West Indies' great T20 batting line-ups were characterised by their muscular six-hitter, glued together by the touch-play of the man who top-scored in both of their World Cup finals, Marlon Samuels. On nights like this, Pooran can marry the two together: immense power for a lean, lithe man combined with the maturity and intelligence to swallow his ego.

He surpassed Chris Gayle as West Indies' leading T20I run-scorer during his cameo against New Zealand, then went ahead of him as their leading six-hitter tonight. "It's a proud feeling," Pooran said. "What is happening now is only because of my hard work and my belief in myself. [Gayle] set the platform for us… I'm just really happy that I can continue to entertain people and take over where he has left."

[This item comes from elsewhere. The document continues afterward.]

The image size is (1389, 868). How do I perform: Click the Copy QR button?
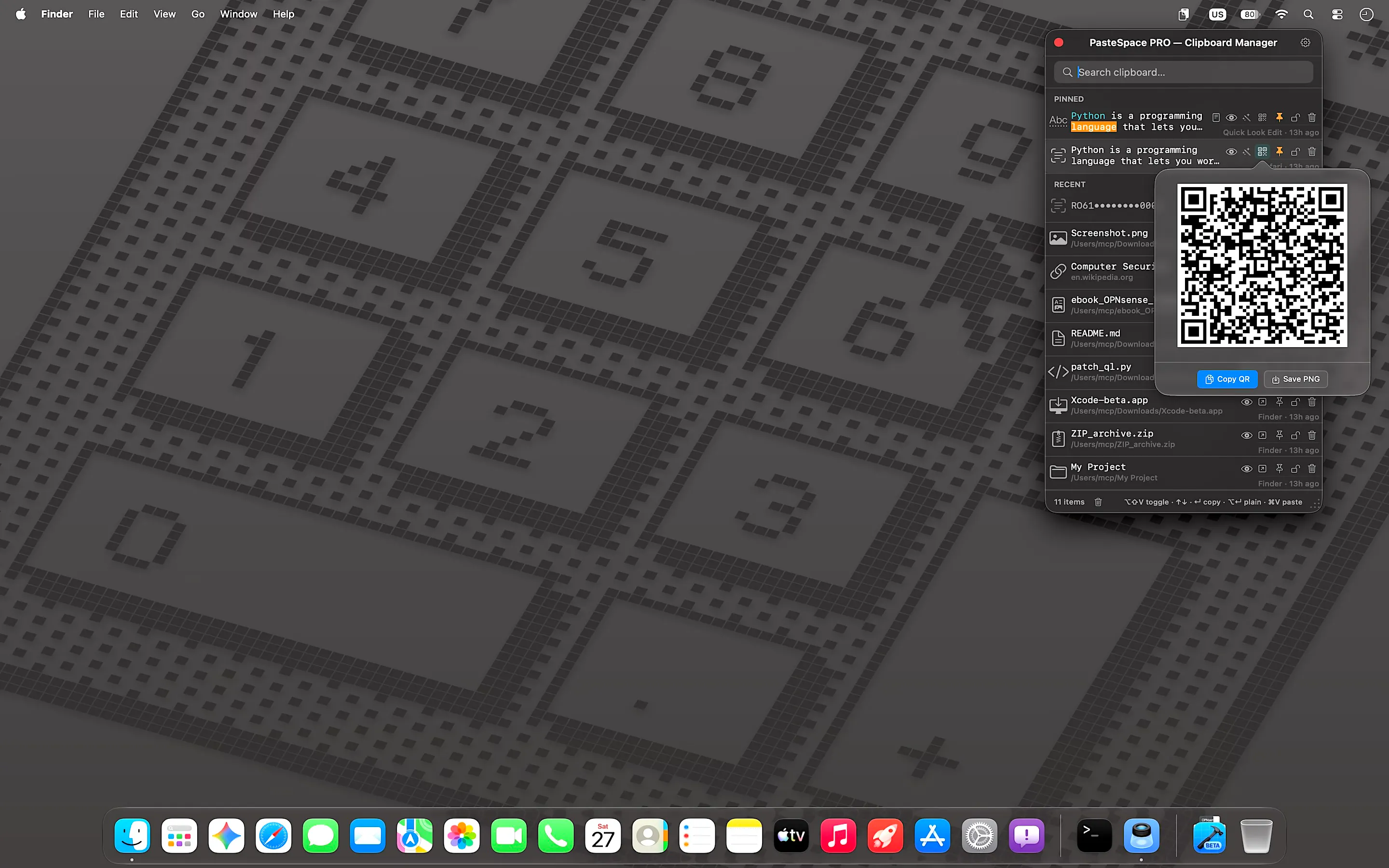[1227, 379]
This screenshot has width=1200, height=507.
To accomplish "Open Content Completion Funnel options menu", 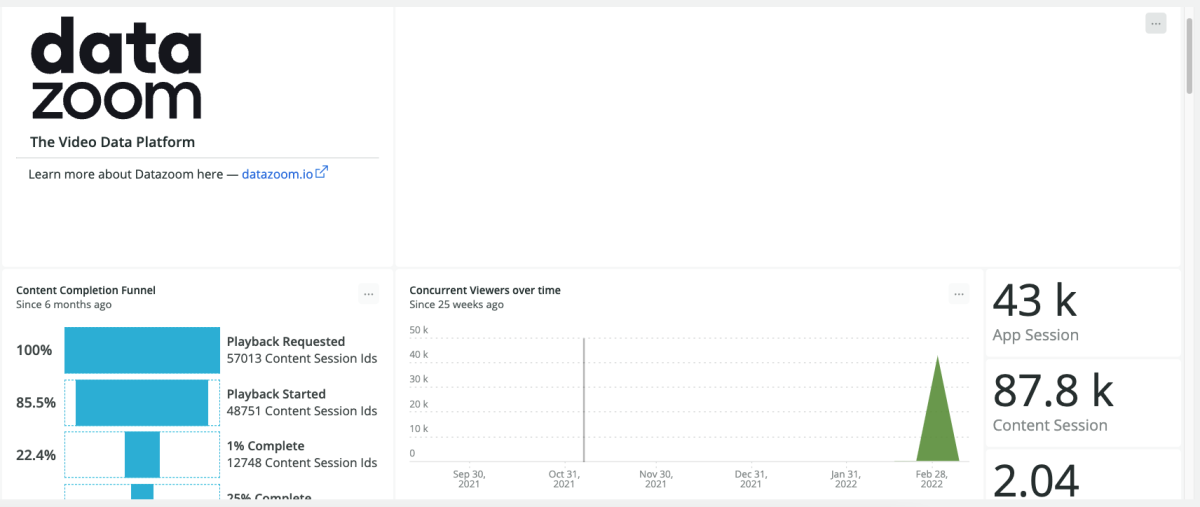I will click(x=369, y=294).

Pooran added 18 off 26 balls in the middle overs, then smoked 44 off 14 at the death. By the time he had hit back-to-back sixes off Naveen-ul-Haq, he was batting with the confident self-assurance of a man realising just what he could achieve over the next two weeks. Aged 28, with a World Cup on home soil, Pooran has a chance to write his name into West Indies folklore.

"It feels really good," he said. "I think it's a really good opportunity for us: not only for myself, but everyone is in the prime of their career and everyone is doing well. Hopefully, in the next two or three weeks, we'll be smiling."